You can’t determine this by trying to find the queen
If you suspect that the hive is queenless there is no point looking for the queen. You would only unnecessarily disturb the bees and waste your time.
It's not always possible to find a queen, so if you can't manage to find her you can't be sure that she isn't inside the hive - maybe she is just hiding somewhere.
If there are no eggs inside the beehive, our first presumption is that there is no queen in the hive.
However, it is possible that the colony has a queen but she, for some reason, stopped laying eggs for a shorter or longer period of time.
In fall - in preparation for winter, or
If there is no food - honey and/or pollen.
Choose an option:
If it is fall right now in your area, go to: Fall - Brood Reduction.

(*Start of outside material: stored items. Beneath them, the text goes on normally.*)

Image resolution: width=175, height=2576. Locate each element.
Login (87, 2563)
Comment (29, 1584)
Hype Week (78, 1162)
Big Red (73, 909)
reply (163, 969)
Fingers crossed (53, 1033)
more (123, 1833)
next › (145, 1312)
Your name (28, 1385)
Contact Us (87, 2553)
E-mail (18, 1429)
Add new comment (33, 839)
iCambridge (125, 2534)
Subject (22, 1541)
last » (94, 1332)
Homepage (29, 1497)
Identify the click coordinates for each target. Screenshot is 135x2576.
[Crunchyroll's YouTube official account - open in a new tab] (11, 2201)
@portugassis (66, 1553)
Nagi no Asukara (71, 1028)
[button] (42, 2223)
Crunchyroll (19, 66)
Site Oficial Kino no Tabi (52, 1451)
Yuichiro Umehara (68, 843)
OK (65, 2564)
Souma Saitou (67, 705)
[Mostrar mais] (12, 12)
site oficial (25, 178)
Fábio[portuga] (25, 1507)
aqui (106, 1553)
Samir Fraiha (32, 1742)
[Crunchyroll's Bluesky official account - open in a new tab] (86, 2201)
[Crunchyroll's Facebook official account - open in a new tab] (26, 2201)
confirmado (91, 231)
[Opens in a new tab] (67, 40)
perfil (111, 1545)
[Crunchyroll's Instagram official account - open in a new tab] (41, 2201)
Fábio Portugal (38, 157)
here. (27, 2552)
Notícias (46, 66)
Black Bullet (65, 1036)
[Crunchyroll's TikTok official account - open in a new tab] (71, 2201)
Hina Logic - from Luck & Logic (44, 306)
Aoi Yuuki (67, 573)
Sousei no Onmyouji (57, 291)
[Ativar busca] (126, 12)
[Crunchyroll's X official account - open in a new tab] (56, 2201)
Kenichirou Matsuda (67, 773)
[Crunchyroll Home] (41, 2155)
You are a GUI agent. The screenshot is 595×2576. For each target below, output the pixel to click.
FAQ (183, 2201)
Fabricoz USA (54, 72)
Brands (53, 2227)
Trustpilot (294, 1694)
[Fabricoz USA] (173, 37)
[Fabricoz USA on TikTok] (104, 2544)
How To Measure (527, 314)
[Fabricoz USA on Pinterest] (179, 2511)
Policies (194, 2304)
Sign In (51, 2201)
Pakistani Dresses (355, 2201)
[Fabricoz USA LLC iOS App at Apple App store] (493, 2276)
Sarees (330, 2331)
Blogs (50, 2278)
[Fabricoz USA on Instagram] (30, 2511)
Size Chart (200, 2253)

Otherwise, continue reading 👇.
Honey and pollen supplies
If there is no honey flow in nature, and there is not enough supply of honey inside the hive, the queen will reduce laying eggs or completely stop until the bees start bringing in food again.
There should be 5-10 kg of honey supply in the hive.
One completely full deep frame has approximately 2kg of honey.
Based on this fact we can determine the approximate amount of honey in the hive.
Same thing could happen if there is no pollen in nature and the bees have used up all the supplies from the hive.
Pollen is used for feeding the brood.
Even if the hive is full of honey but there is no pollen, the queen will stop laying eggs because bees won't have anything to feed that brood.
Lack of pollen doesn't happen as often as the lack of honey.
Observing the hive's entrance, we can determine whether the bees are gathering pollen.
If some of the bees have little balls of pollen on their legs, that means that there is pollen in nature (we can’t see if they are bringing nectar).
Choose an option:
If there is enough honey and pollen in the hive, go to: Adding Young Brood Frame.
If you concluded that the colony lacks honey or pollen, continue reading 👇
Problem with honey and/or pollen supplies
1If you concluded that there is not enough honey, the hive should be fed with 1l of sugar water every night.
2After 5 to 7 days you should repeat the inspection to check if the queen started laying eggs. Follow these steps: Basic Hive Inspection.
After that time, you should continue to feed the colony every other night until the colony has enough honey supply.
1If there is no pollen, you can put a pollen patty or some other pollen substitute you can buy at a beekeeping equipment store.
If there are SHB (Small hive beetles) in your area, always put just a little piece of pollen patty, and only when the bees eat it add some more. It’s because SHB love pollen patties.
As pollen substitutes beekeepers sometimes put: yeast, powdered milk, powdered eggs... They consist of high levels of protein, but this still isn't an adequate replacement for pollen - it simply isn't natural bee food.
No pollen substitute can replace real pollen.
Pollen patties and other pollen substitutes shouldn’t be given to bees unless there's a problem with pollen. Bees need real pollen and nothing cannot replace it.
2After 5-7 days, if there is a queen, she should start laying so inspect the colony to see if there are eggs. Follow these steps: Basic Hive Inspection.
If queen starts laying
During the next few inspections, pay attention if everything is fine with the colony and the brood - if there is a healthy worker brood in all of its development stages.